Although I am not a secondary school teacher, I would question whether this book would be an appropriate choice for high school students. I’m just not sure that it would appeal to teenagers. The first two-thirds of the novel moves slowly and is fairly repetitive, as the reader learns the rhythm of the village and of Isaku’s life through descriptions of the sea and the mountains as they change in colors, flora, and fauna. The narrator conveys the passing of time through these repetitive descriptions of the passing of seasons. The action doesn’t really come until the final third of the novel, so I think it would be difficult to sustain a student’s interest in this book. And when the action does come, it is essentially pure tragedy. There is a glimmer of hope in the final line of the book, but not the kind of hope that is usually the saving grace of other equally fraught fiction for young adults.

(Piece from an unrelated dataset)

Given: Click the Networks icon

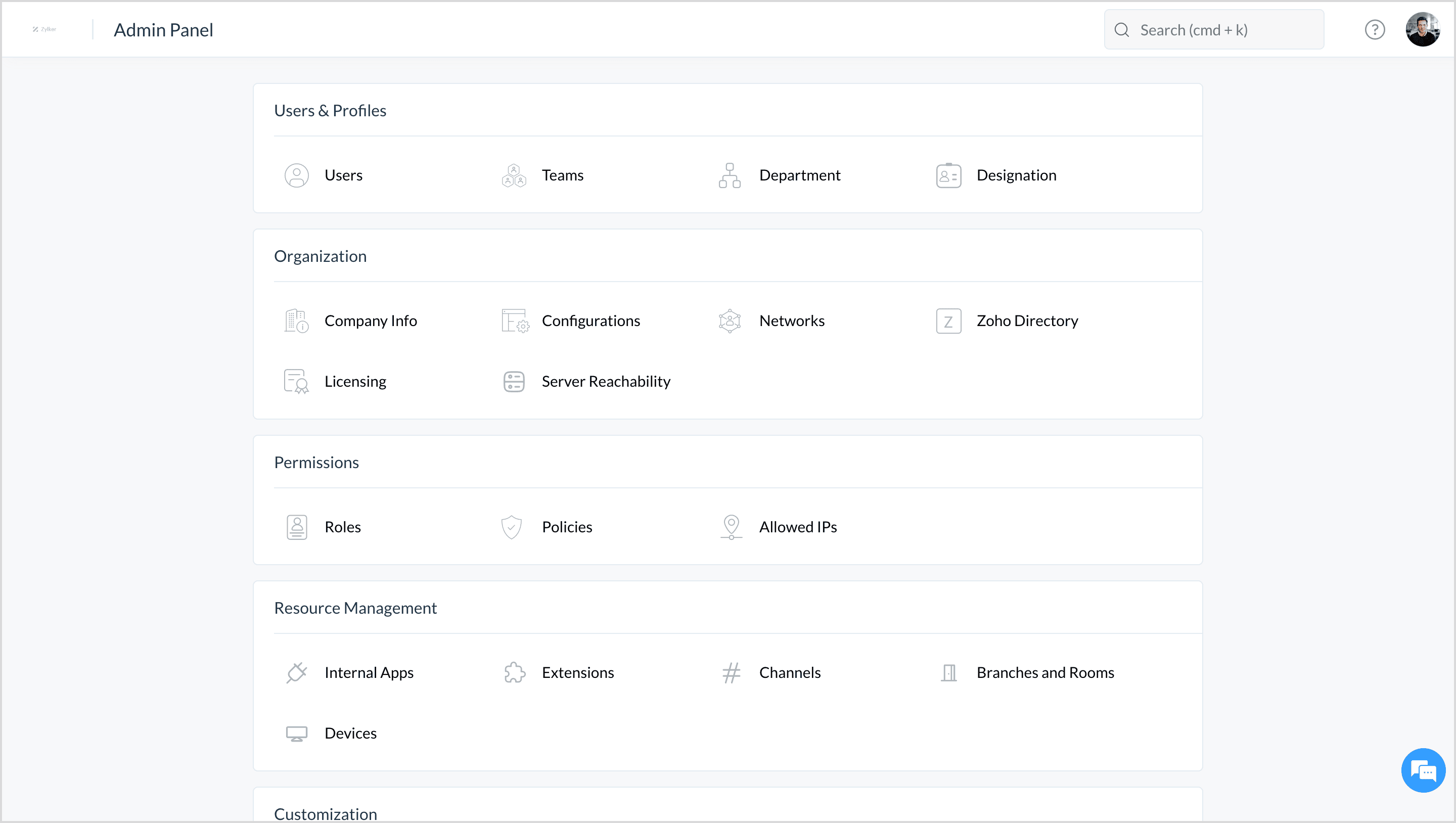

The book is interesting, though, and I could envision selections of this book being used for history lessons on the terror and tragedy of smallpox, or on Japanese religious and spiritual practices. There was one passage that I thought would be very interesting to use if a class were perhaps exploring Japanese religious beliefs about the afterlife. In Chapter 6 (p.111-113 in my copy of the book), the main character Isaku describes his picture of the afterlife. It is a scene filled with natural beauty and underwater imagery of Isaku’s village’s ancestral souls. Passages like this one in Shipwrecks would be useful for a class discussion about the role of nature and religious beliefs in medieval Japan, but I would advise against using the book in its entirety with younger or less mature students.